═════ SELECTED PASSAGE ═════

A few years ago, Dick Baddour returned from a national faculty meeting where he received widespread praise from other schools for how much the UNC faculty loved the affable Carolina athletic director.
 
Some of those other professors did not get along so well with their athletic departments. Baddour was held up as a model of how the faculty should have a voice about athletics on campus.  At most other schools, athletic directors don’t come from the faculty and have no problem marching across campus to say “button it up” if someone speaks publicly out of turn.
 
That’s the problem. At UNC, the faculty has long had too much of a voice on athletics. Although there is always a natural adversarial relationship between those who teach and make six figures and those who coach and make seven figures, the faculty at Carolina (in general) has never really gotten the point.
 
The athletic department is a self-sustaining business, a private ad-hoc corporation, that generates multi-millions in revenues and disperses pretty much the same amount (with a little held in reserve) to balance the budget that pays coaches and staff, funds scholarships and improves facilities in the so-called arms race.
 
During the recent and ongoing football scandal, I have been branded as an anti-football faculty apologist who helped get Butch Davis fired. Neither is even close to the truth. I’m not a faculty member or apologist (you should have seen my GPA at UNC!), and nobody got Butch Davis fired but Butch Davis.
 
I do support Holden Thorp and how he handled a very difficult situation that he had no earthly idea would fall into his lap when Erskine Bowles asked him to be the next Chancellor in 2008. Thorp withstood all kinds of pressure, from within and without, took a crash course in college athletics and made choices that created short-term publicity burn but were best for the long run at UNC.
 
Now, Thorp would be well-advised to try to put some kind of muzzle on the faculty, although he certainly does it at his own peril. A story on Yahoo.com, by celebrated sportswriter Pat Forde, is an example of how Carolina is getting very low grades in damage control and managing its own PR during the football disaster.

═════

> **WHAT IS BEING ASKED**: List every person whom the commentary on UNC athletics mentions by full name. The listing after this point is separate material with no connection to the commentary on UNC athletics.

═════ PROVIDED MATERIAL ═════

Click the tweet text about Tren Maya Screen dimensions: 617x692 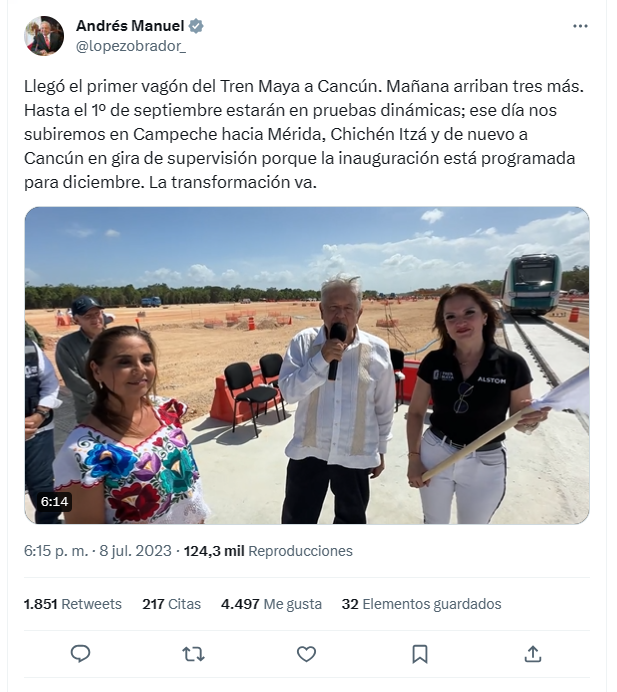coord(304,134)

═════
═════ PROVIDED MATERIAL ═════

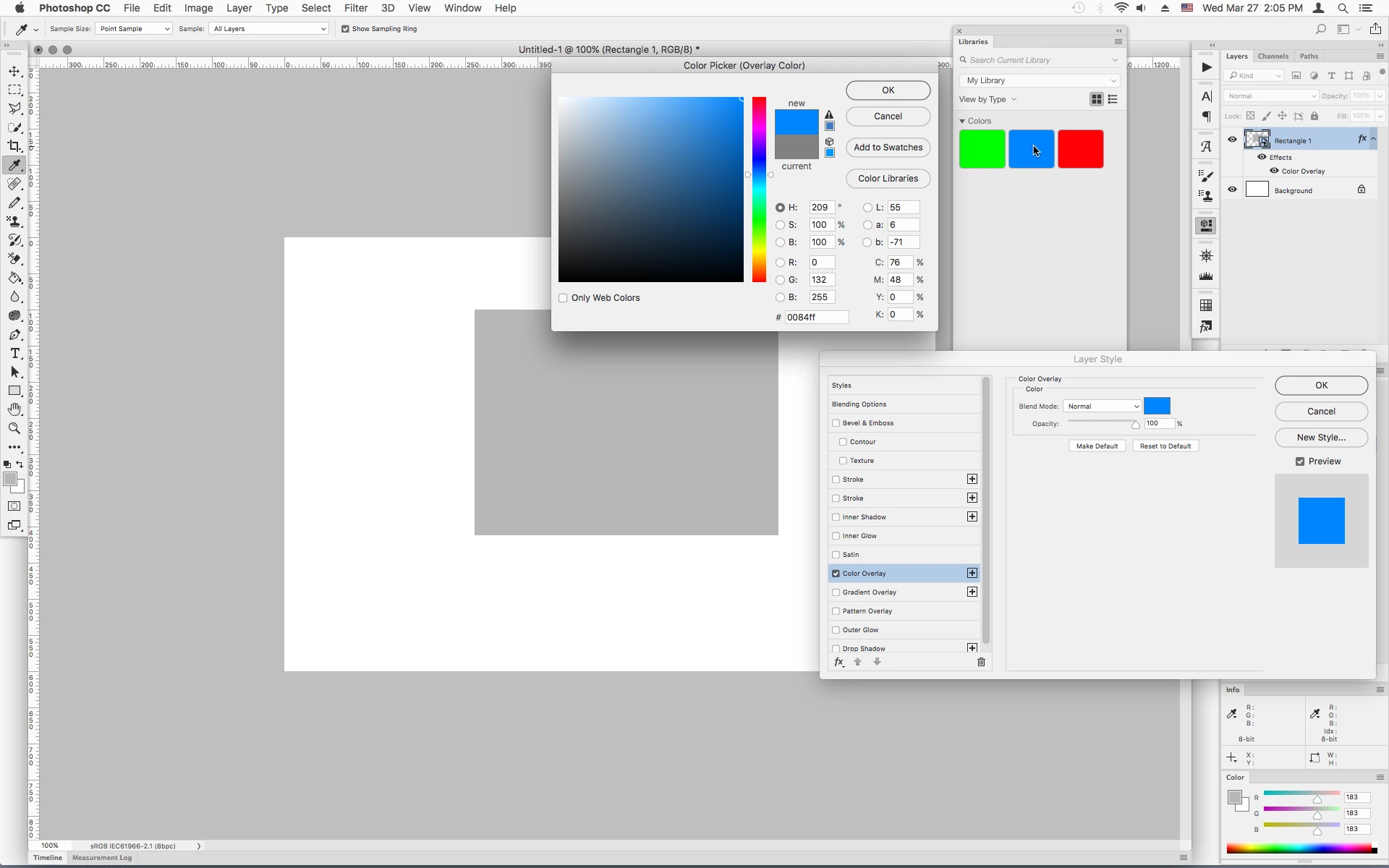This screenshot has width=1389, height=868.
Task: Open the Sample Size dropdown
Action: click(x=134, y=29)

═════

> **ANSWER IN FULL**: Dick Baddour, Butch Davis, Holden Thorp, Erskine Bowles, Pat Forde